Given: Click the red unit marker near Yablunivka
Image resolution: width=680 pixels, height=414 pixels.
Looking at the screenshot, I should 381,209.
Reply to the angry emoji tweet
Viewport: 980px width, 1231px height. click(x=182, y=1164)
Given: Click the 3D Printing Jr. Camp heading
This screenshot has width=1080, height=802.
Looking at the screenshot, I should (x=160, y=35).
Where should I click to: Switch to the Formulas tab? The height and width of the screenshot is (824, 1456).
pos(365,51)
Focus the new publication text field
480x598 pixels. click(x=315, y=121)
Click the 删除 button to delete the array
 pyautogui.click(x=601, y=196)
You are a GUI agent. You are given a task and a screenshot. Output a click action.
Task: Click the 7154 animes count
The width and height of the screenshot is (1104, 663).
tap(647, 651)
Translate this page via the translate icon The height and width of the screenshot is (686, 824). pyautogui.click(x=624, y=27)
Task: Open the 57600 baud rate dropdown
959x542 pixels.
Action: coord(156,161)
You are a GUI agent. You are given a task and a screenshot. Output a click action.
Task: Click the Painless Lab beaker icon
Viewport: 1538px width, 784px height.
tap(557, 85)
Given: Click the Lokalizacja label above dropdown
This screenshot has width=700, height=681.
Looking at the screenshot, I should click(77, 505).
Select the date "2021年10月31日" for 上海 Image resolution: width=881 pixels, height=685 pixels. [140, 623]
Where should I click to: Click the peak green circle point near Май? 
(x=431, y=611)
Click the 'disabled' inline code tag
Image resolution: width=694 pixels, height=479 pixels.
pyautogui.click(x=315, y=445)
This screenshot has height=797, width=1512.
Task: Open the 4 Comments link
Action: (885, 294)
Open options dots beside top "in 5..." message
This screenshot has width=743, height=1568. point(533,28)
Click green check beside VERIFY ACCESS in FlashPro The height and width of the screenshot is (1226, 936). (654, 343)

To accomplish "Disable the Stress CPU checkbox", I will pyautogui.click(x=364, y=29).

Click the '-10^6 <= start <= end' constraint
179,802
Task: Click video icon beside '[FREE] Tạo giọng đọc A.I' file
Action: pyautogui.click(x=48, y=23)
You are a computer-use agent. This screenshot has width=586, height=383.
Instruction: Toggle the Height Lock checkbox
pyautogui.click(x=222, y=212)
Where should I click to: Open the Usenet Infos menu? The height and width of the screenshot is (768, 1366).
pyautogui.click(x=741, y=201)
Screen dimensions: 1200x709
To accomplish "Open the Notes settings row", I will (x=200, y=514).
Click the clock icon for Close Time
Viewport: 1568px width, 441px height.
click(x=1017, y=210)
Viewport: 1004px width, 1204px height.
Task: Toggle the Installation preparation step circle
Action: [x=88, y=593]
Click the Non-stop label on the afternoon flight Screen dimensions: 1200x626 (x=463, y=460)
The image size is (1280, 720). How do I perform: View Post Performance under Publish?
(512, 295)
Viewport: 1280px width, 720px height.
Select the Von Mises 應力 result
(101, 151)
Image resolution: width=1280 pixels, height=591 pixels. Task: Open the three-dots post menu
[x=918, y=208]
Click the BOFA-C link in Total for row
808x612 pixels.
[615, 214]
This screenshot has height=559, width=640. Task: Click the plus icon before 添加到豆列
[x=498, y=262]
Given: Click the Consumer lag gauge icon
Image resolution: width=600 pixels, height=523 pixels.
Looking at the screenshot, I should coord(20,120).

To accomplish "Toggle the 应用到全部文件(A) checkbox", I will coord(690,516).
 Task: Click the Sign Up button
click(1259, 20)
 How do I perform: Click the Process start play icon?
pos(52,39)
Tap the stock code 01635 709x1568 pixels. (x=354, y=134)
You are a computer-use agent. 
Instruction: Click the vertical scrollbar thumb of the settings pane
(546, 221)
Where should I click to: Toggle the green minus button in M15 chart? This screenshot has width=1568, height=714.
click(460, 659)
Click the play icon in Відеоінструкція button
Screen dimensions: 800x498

::::::::::

Work request: Print out the whole of the material above exactly as it stands.

Written answer:
Given: Click the red unit marker near Yablunivka
Image resolution: width=680 pixels, height=414 pixels.
Looking at the screenshot, I should 381,209.
Reply to the angry emoji tweet
Viewport: 980px width, 1231px height. click(x=182, y=1164)
Given: Click the 3D Printing Jr. Camp heading
This screenshot has width=1080, height=802.
Looking at the screenshot, I should (x=160, y=35).
Where should I click to: Switch to the Formulas tab? The height and width of the screenshot is (824, 1456).
pos(365,51)
Focus the new publication text field
480x598 pixels. click(x=315, y=121)
Click the 删除 button to delete the array
 pyautogui.click(x=601, y=196)
You are a GUI agent. You are given a task and a screenshot. Output a click action.
Task: Click the 7154 animes count
The width and height of the screenshot is (1104, 663).
tap(647, 651)
Translate this page via the translate icon The height and width of the screenshot is (686, 824). pyautogui.click(x=624, y=27)
Task: Open the 57600 baud rate dropdown
959x542 pixels.
Action: coord(156,161)
You are a GUI agent. You are given a task and a screenshot. Output a click action.
Task: Click the Painless Lab beaker icon
Viewport: 1538px width, 784px height.
tap(557, 85)
Given: Click the Lokalizacja label above dropdown
This screenshot has width=700, height=681.
Looking at the screenshot, I should click(77, 505).
Select the date "2021年10月31日" for 上海 Image resolution: width=881 pixels, height=685 pixels. [140, 623]
Where should I click to: Click the peak green circle point near Май? 
(x=431, y=611)
Click the 'disabled' inline code tag
Image resolution: width=694 pixels, height=479 pixels.
pyautogui.click(x=315, y=445)
This screenshot has height=797, width=1512.
Task: Open the 4 Comments link
Action: (885, 294)
Open options dots beside top "in 5..." message
This screenshot has width=743, height=1568. point(533,28)
Click green check beside VERIFY ACCESS in FlashPro The height and width of the screenshot is (1226, 936). (654, 343)

To accomplish "Disable the Stress CPU checkbox", I will pyautogui.click(x=364, y=29).

Click the '-10^6 <= start <= end' constraint
179,802
Task: Click video icon beside '[FREE] Tạo giọng đọc A.I' file
Action: pyautogui.click(x=48, y=23)
You are a computer-use agent. This screenshot has width=586, height=383.
Instruction: Toggle the Height Lock checkbox
pyautogui.click(x=222, y=212)
Where should I click to: Open the Usenet Infos menu? The height and width of the screenshot is (768, 1366).
pyautogui.click(x=741, y=201)
Screen dimensions: 1200x709
To accomplish "Open the Notes settings row", I will (x=200, y=514).
Click the clock icon for Close Time
Viewport: 1568px width, 441px height.
click(x=1017, y=210)
Viewport: 1004px width, 1204px height.
Task: Toggle the Installation preparation step circle
Action: [x=88, y=593]
Click the Non-stop label on the afternoon flight Screen dimensions: 1200x626 (x=463, y=460)
The image size is (1280, 720). How do I perform: View Post Performance under Publish?
(512, 295)
Viewport: 1280px width, 720px height.
Select the Von Mises 應力 result
(101, 151)
Image resolution: width=1280 pixels, height=591 pixels. Task: Open the three-dots post menu
[x=918, y=208]
Click the BOFA-C link in Total for row
808x612 pixels.
[615, 214]
This screenshot has height=559, width=640. Task: Click the plus icon before 添加到豆列
[x=498, y=262]
Given: Click the Consumer lag gauge icon
Image resolution: width=600 pixels, height=523 pixels.
Looking at the screenshot, I should coord(20,120).

To accomplish "Toggle the 应用到全部文件(A) checkbox", I will coord(690,516).
 Task: Click the Sign Up button
click(1259, 20)
 How do I perform: Click the Process start play icon?
pos(52,39)
Tap the stock code 01635 709x1568 pixels. (x=354, y=134)
You are a computer-use agent. 
Instruction: Click the vertical scrollbar thumb of the settings pane
(546, 221)
Where should I click to: Toggle the green minus button in M15 chart? This screenshot has width=1568, height=714.
click(460, 659)
Click the play icon in Відеоінструкція button
Screen dimensions: 800x498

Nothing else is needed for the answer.